Trying to make complex care feel less overwhelming

Trying to make complex care feel less overwhelmingI keep thinking about something I’ve seen over and over in complex care: the care itself is hard, but the coordination can become its own full-time job.

It’s the accumulation of little things that never stop coming: portal messages, labs, referrals, meds changing, insurance letters, forms, follow-ups that aren’t really follow-ups, “can you resend that fax,” “we never got that record,” “who’s tracking this,” “what changed since last visit,” and the constant pressure to retell the story clearly when you’re exhausted.
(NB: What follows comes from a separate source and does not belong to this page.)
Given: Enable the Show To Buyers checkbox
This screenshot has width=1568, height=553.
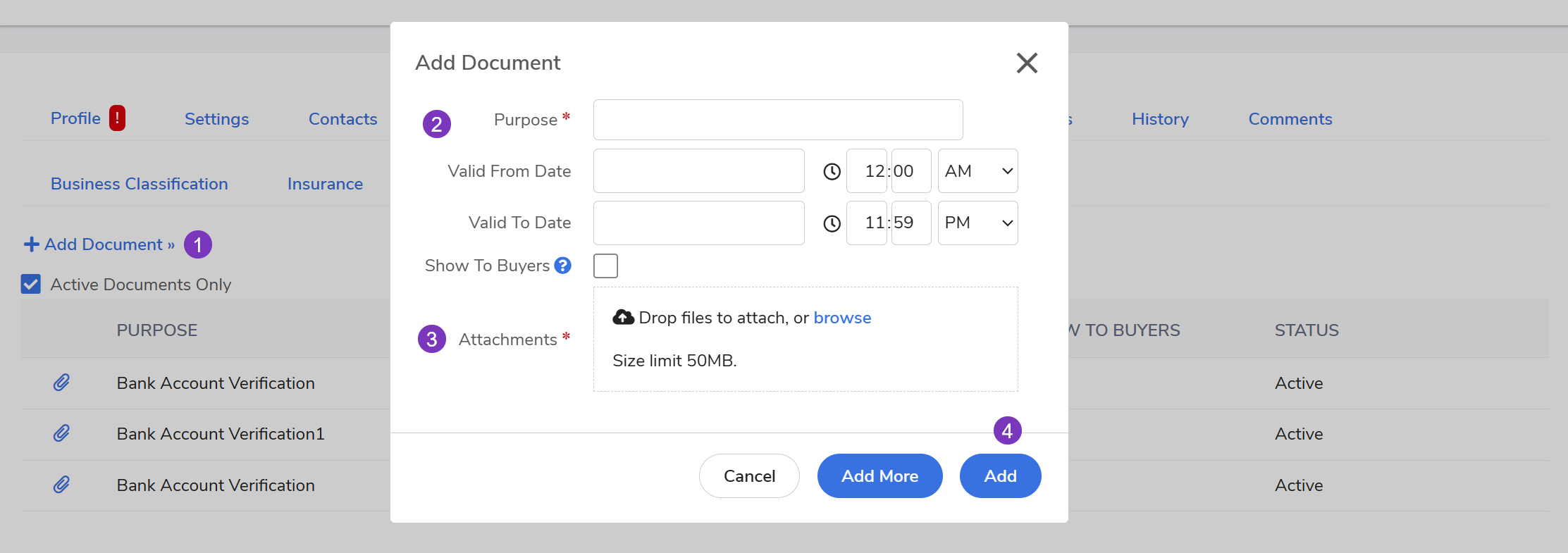Looking at the screenshot, I should tap(605, 266).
And what makes it even harder is that it’s rarely just one person holding it all. A partner, parent, adult child, sibling, friend — people step in and out, and the handoffs are where things get dropped. Not because anyone doesn’t care… but because it’s too much to carry in a notes app, a binder, a group text, and memory.

That’s the problem I can’t stop thinking about.

I’m building Onni Health because I want complex care to feel less like chaos and more like: clear, organized, shareable, and actionable — a place where the “whole picture” doesn’t disappear between appointments, and where updates don’t turn into a scavenger hunt.

I’m not here to pitch. I’m here to learn. If you’ve dealt with complex care, I’d really value your perspective:

- What’s the part that drains you the most?
- What tends to break first when things get busy or scary?
- What would “support” look like in a tool like this (and what would feel annoying or unrealistic)?